Miriam watched the exchange between Rigo and Claude Farrier's wife with growing outrage and disgust. He was right, the arrogant lout.
Fine ladies do throw themselves at his feet!
She searched the crowd for Benjamin and found him surrounded by his aunt and uncle and a group of family members. Her heart wrenched with guilt. He was too good for her, base, weak creature that she had become, yet he was also her only salvation. She might have caused a breech in his family by separating him from his parents with this marriage arrangement. His heart was on Española. If she loved him, should she not be willing to risk all and live there?
Tis the least I can do!
she vowed.

      
Walking briskly through the crowd, she slipped from the hall into a corridor which led to Isaac's library. There would be writing instruments she could use, and the faithful Paul would deliver her note to Benjamin once the household had retired. She could not discuss her plans with Benjamin while her father and his family hovered about when they made their farewells.

      
The library was black as ink and redolent with the musty smell of books, newly printed as well as old hand-copied volumes. Knowing the room well, Miriam carefully shielded her one small candle's weak flame as she walked to a large table in the center. She lit several tall, fat candles and then discarded the small one. Her hand, steady enough while she performed the simple task, began to shake when she tried to put pen to paper. How to phrase what was in her heart?

      
Miriam agonized over her confused emotions for a quarter hour. I shall soon be missed and must get this to Paul once tis done. She took a deep breath and began to write.

 

My Dearest Benjamin,

      
Forgive me for all the pain I have caused you. My heart breaks with the knowledge that I have put my selfish comforts before your needs. I will gladly live in Española.
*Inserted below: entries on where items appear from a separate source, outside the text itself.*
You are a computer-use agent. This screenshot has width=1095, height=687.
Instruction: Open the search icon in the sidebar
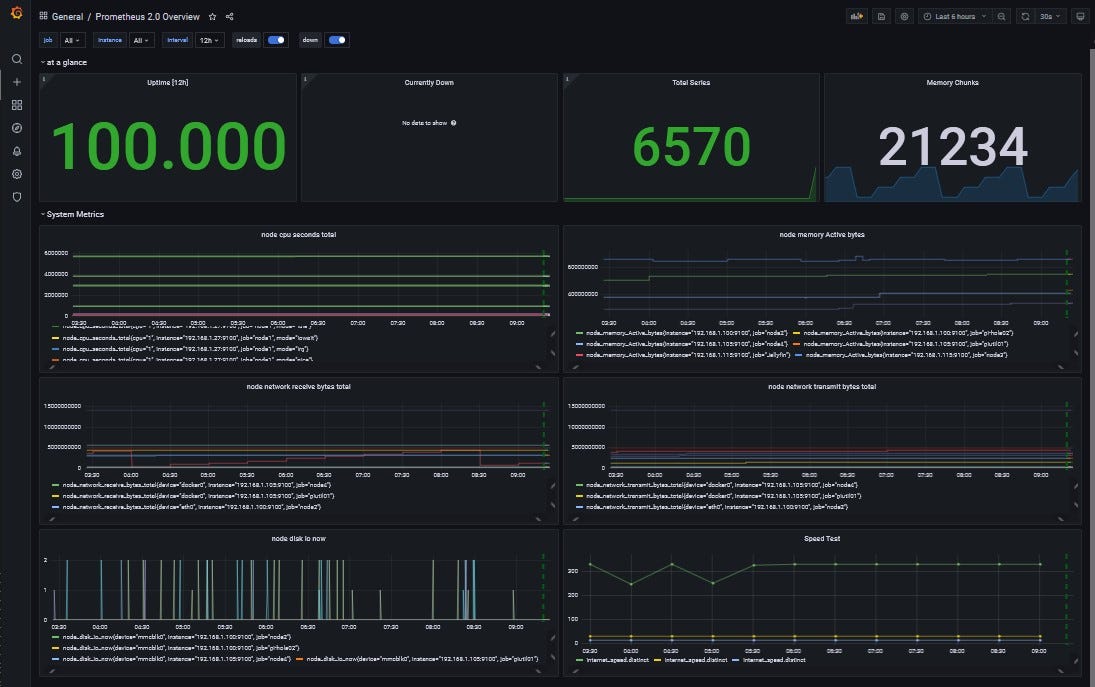[x=17, y=59]
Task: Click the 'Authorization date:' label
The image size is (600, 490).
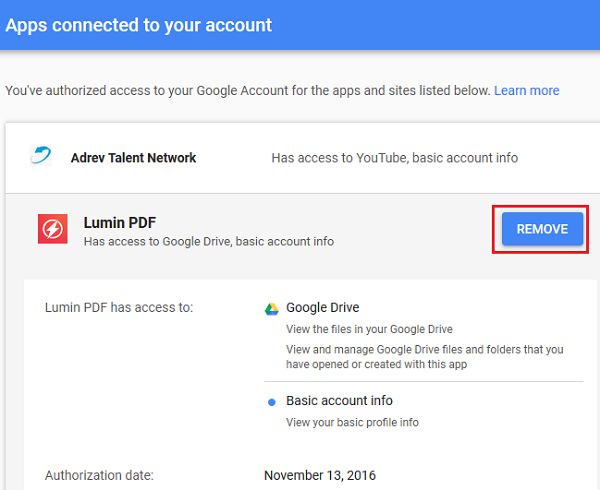Action: click(x=99, y=475)
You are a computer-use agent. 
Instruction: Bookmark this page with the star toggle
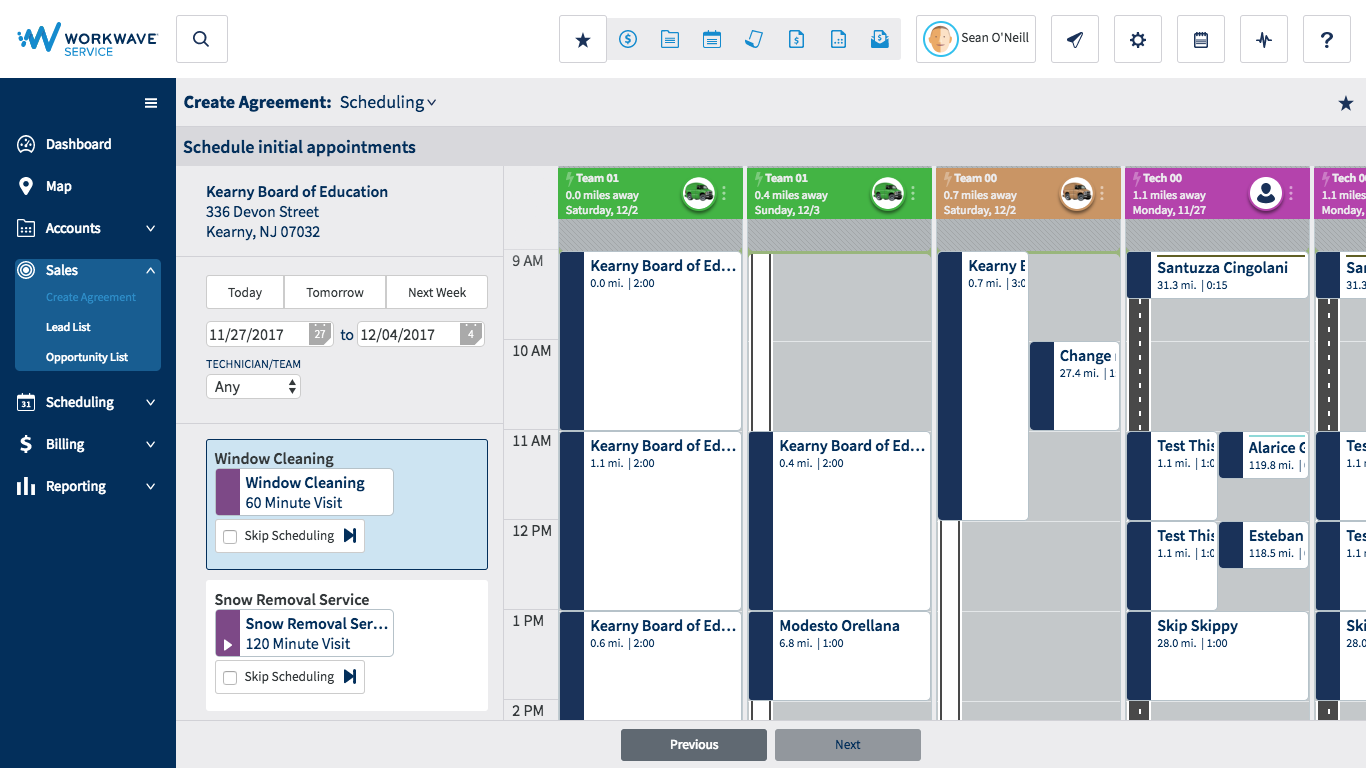pos(1346,103)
Let us vow never to quarrel again. I would seal this pledge. Please meet me in the old summer kitchen later tonight. I will be able to slip out easily enough once Father is asleep. Do not fear, for I shall have two stout litter bearers to guard me.

All my love,

Miriam, your Betrothed Wife

 

      
As she signed her name, the pen shook and she smudged the ink. Would he know what she was offering? Would he refuse her? Rigo would never have such qualms. The moment the treacherous thought surfaced, she squelched it and sprinkled sand across the fine paper, then folded it several times and sealed it with wax from a dripping candle.